Se prevé que el banco central de Suecia suba su tasa de referencia en tres cuartos de punto porcentual esta semana para controlar la creciente inflación, mostró el lunes una encuesta de analistas de Reuters.

El Riksbank ya ha endurecido la política tres veces este año, la más reciente en septiembre, cuando subió 1 punto porcentual al 1,75%, el mayor movimiento en 30 años.

Pero la inflación subyacente continúa acelerándose y trece de dieciséis analistas en la encuesta pronosticaron un aumento al 2,5% cuando el banco central anuncie su decisión de política el 24 de noviembre.

«Después de la alta inflación de octubre, la mayoría de los indicios apuntan a un alza de tasas de al menos 75 pb», dijo el grupo bancario SEB. «Sin embargo, no se puede descartar un aumento mayor de 100 pb».

En la reunión más reciente en septiembre, el Riksbank dijo que necesitaría continuar endureciendo la política, delineando un aumento de 50 puntos básicos en noviembre y otro movimiento a principios del próximo año.

Las tasas de pronóstico del banco central alcanzarían un máximo de 2,5%.

Los analistas en la encuesta vieron que las tasas alcanzaban un pico ligeramente más alto.
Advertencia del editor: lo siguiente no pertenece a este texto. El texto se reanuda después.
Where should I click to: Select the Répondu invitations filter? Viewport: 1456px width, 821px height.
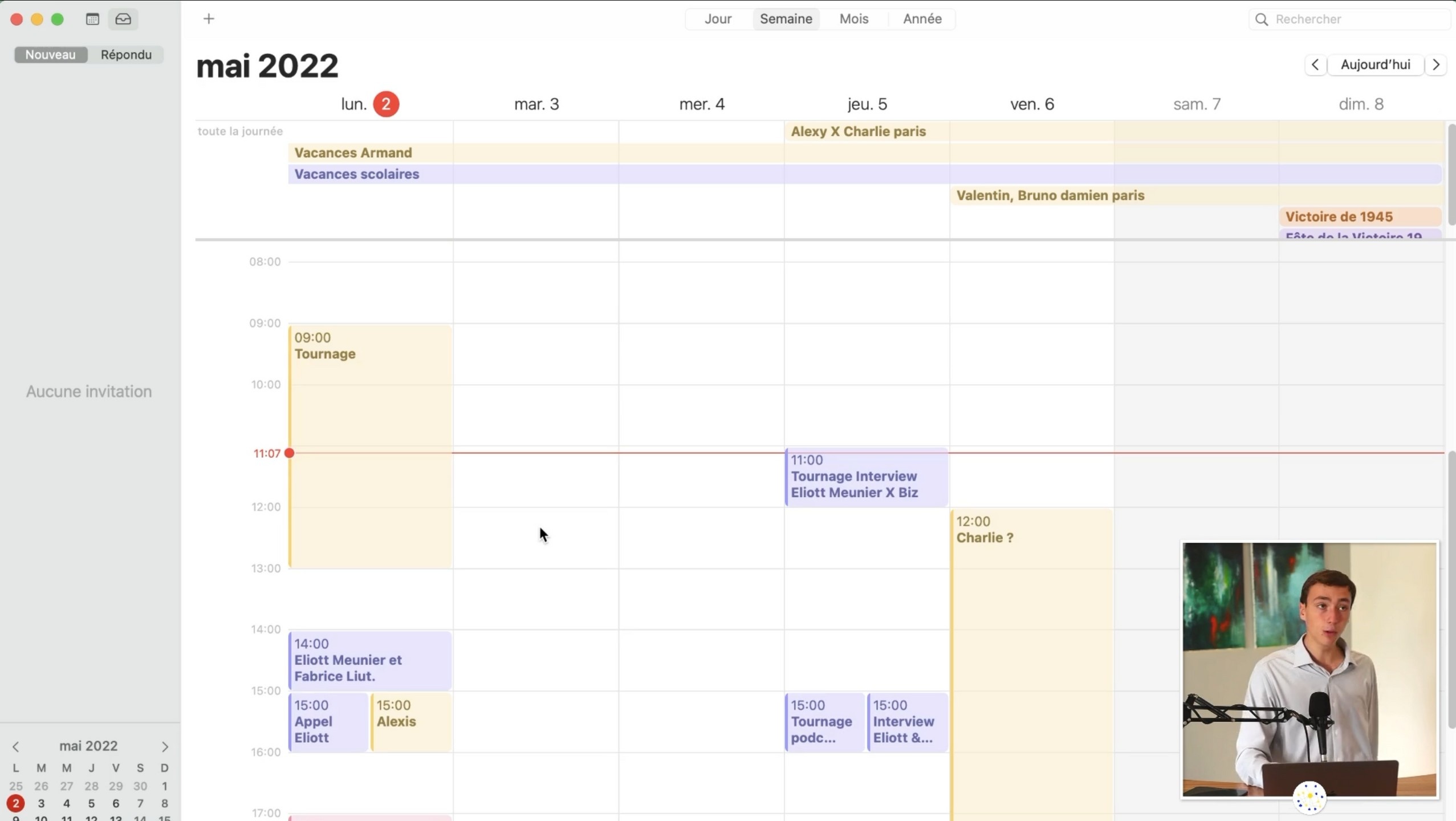tap(126, 55)
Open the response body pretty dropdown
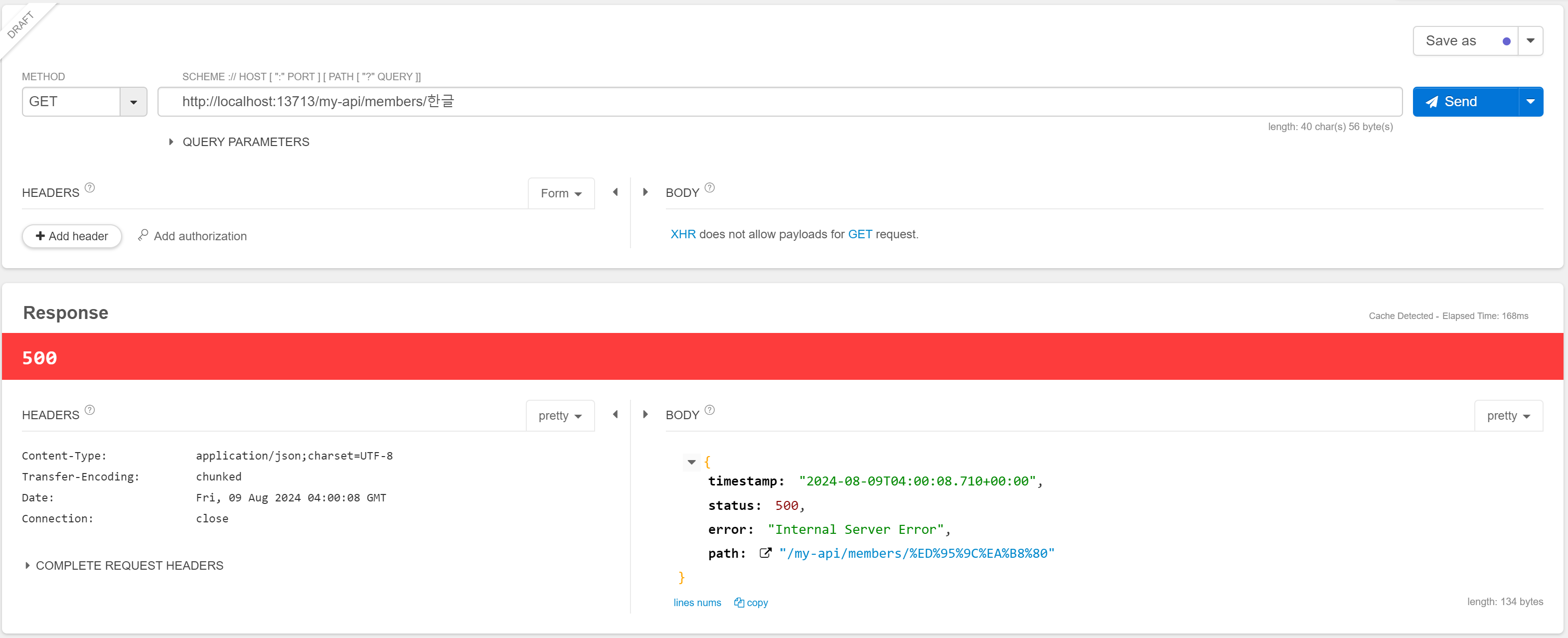Screen dimensions: 1568x638 coord(1508,416)
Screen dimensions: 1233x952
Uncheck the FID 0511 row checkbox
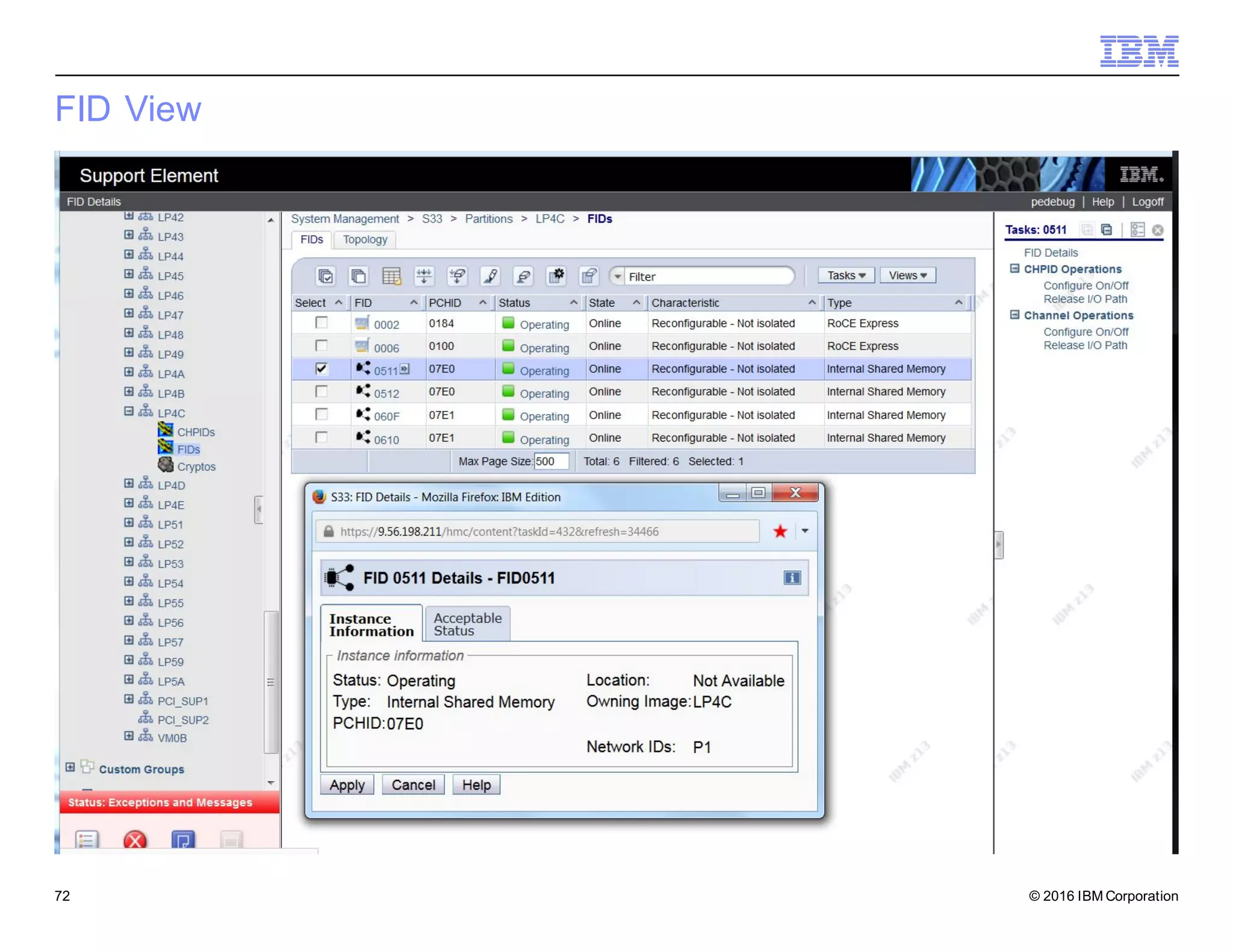coord(321,369)
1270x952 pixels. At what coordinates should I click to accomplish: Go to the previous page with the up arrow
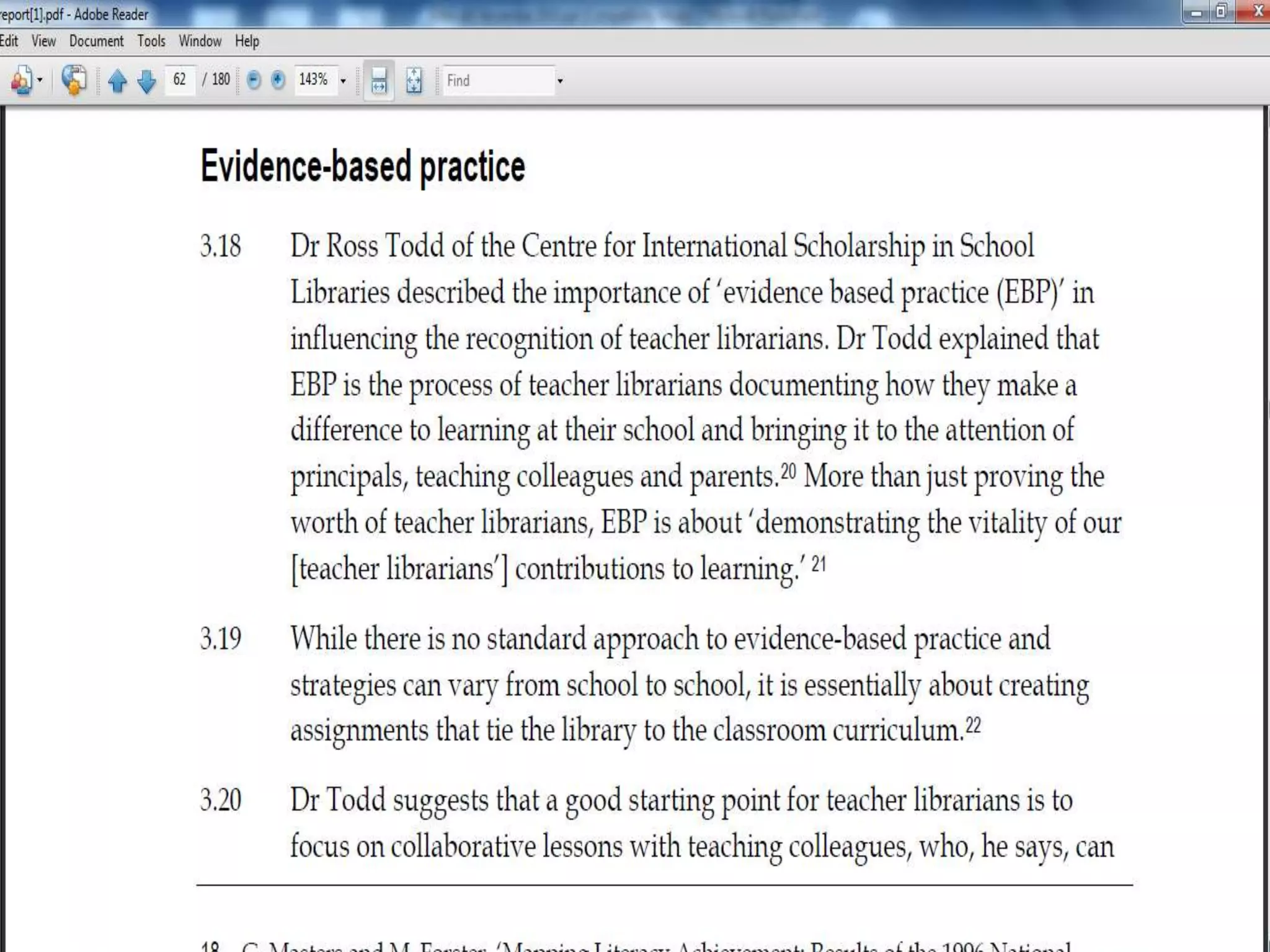point(117,81)
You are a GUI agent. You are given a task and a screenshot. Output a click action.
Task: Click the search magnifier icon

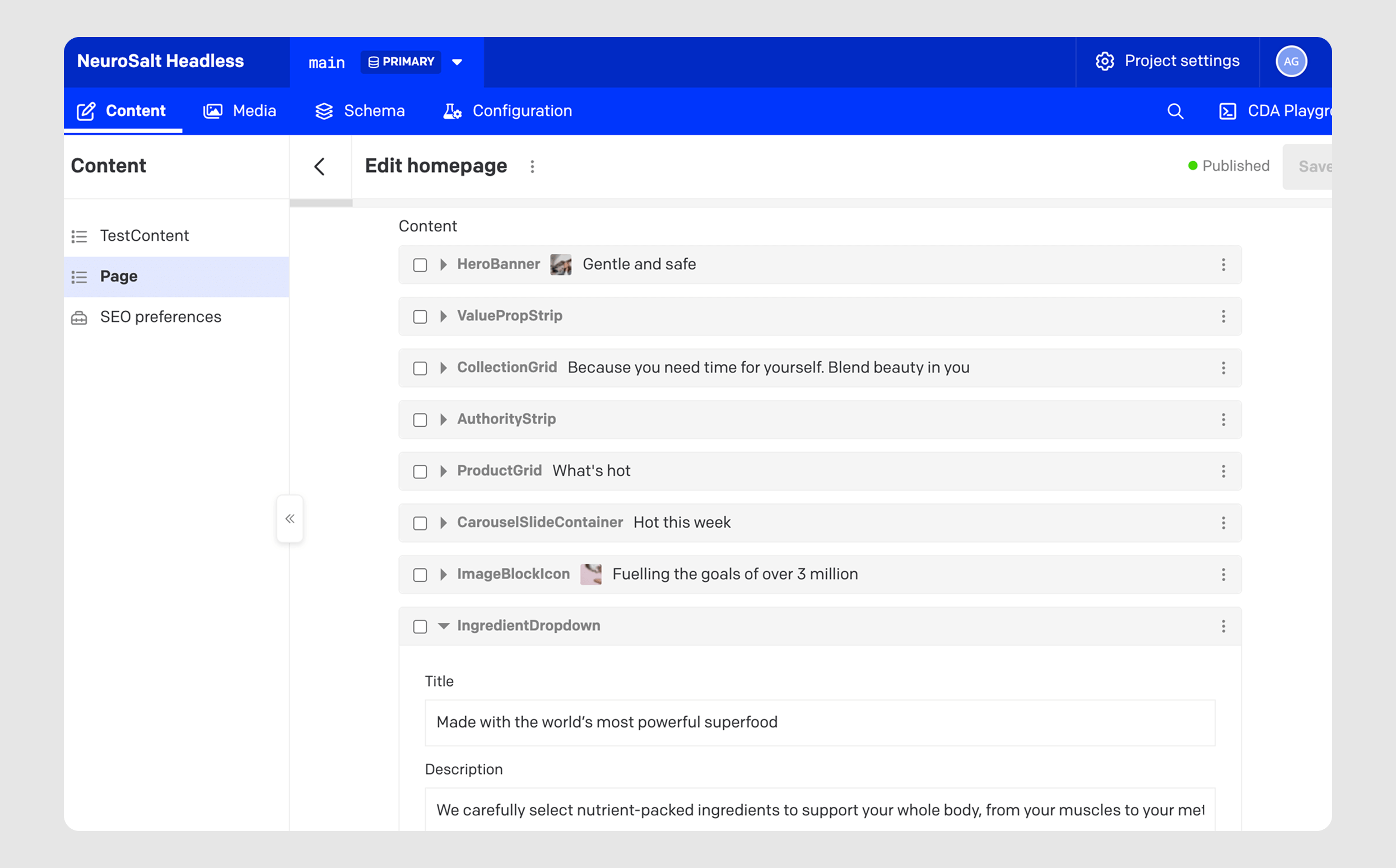click(1175, 111)
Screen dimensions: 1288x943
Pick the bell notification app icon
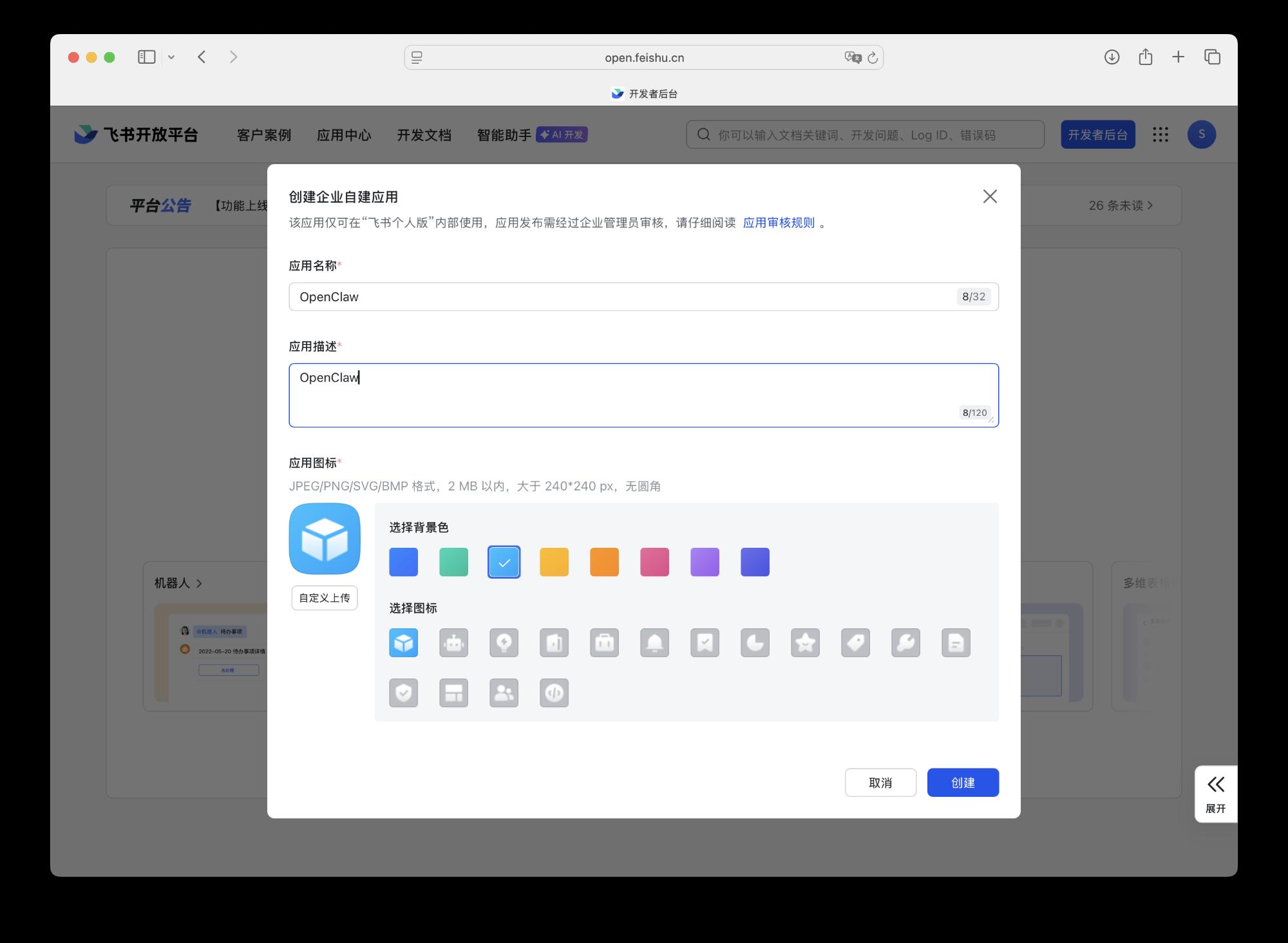654,643
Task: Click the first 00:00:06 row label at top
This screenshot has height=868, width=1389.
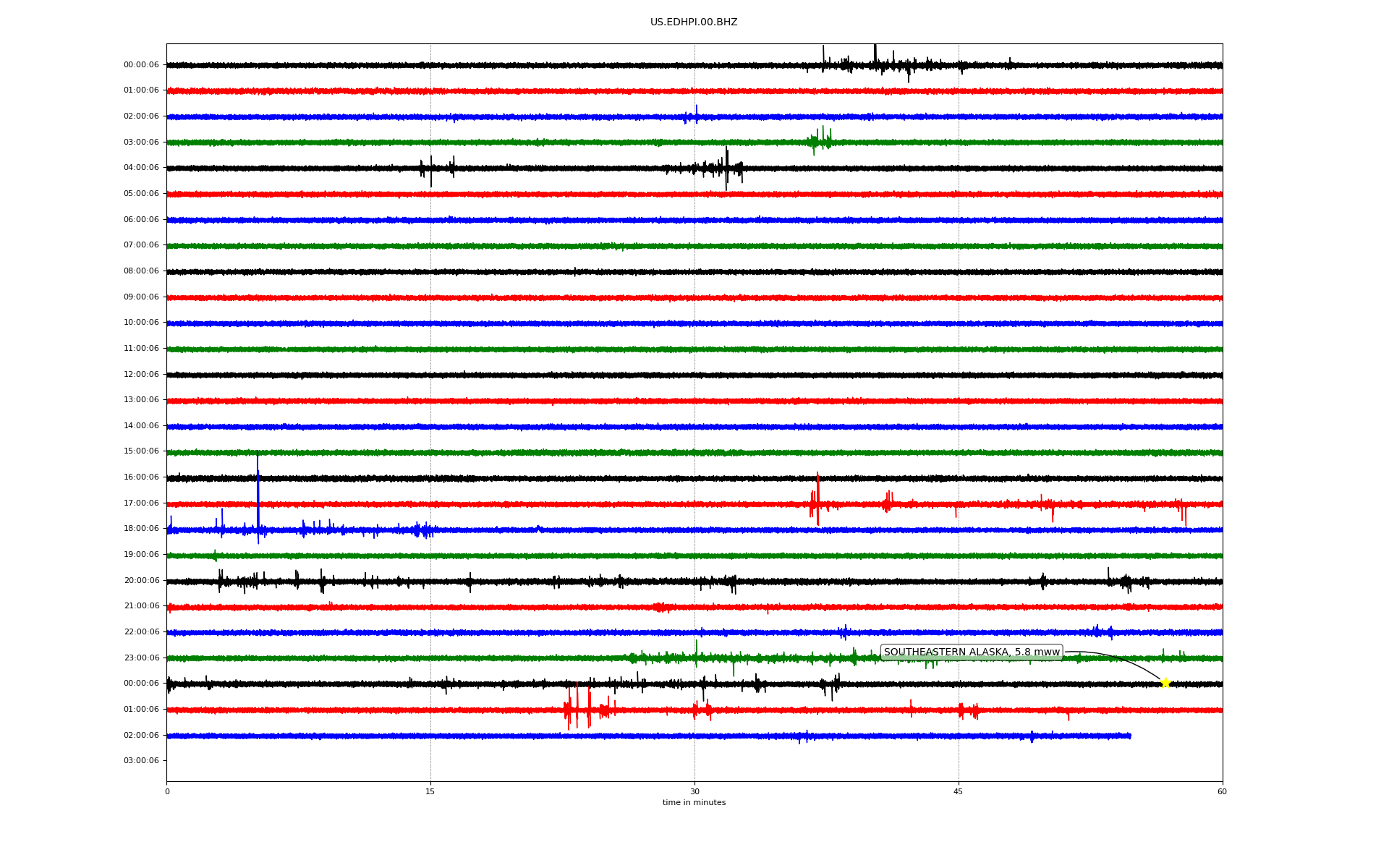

Los mercados esperan que las tasas suban a alrededor del 3,25% en otoño de 2023.

Los hogares ya están luchando con una crisis del costo de vida y se espera que la economía se desacelere bruscamente: el grupo bancario Nordea espera una contracción del 2% en el PIB y el banco central una caída del 0,7% en 2023.

Los precios de la vivienda han caído alrededor de un 10% desde su punto máximo en la primavera y los costos hipotecarios más altos aumentarán el dolor.

Pero los que fijan las tasas argumentan que al actuar con firmeza ahora, no tendrán que tomar medidas aún más agresivas más adelante.

La inflación general disminuyó levemente en octubre, cayendo a 9,3% desde 9,7% el mes anterior. Pero la caída se debió principalmente a los precios más bajos de la electricidad. La inflación subyacente subió al 7,9% desde el 7,4%, preocupando a los que fijan las tasas.

Además, el Banco Central Europeo (BCE) duplicó su tasa de depósito al 1,5 % a fines de octubre y prometió un mayor endurecimiento en los próximos meses.

El gobernador del Riksbank, Stefan Ingves, que deja el cargo a finales de año, ha dicho que la tasa de referencia de Suecia debe ser una «distancia respetuosa» más alta que la del BCE para reforzar la corona sueca y evitar un salto en la inflación importada.

El BCE tiene dos reuniones de política más antes de la próxima decisión de tasas del Riksbank en febrero. Los mercados prevén que la tasa de depósito del BCE suba al 2 % en diciembre, pero los inversores también ven una buena probabilidad de un movimiento mayor al 2,25 %.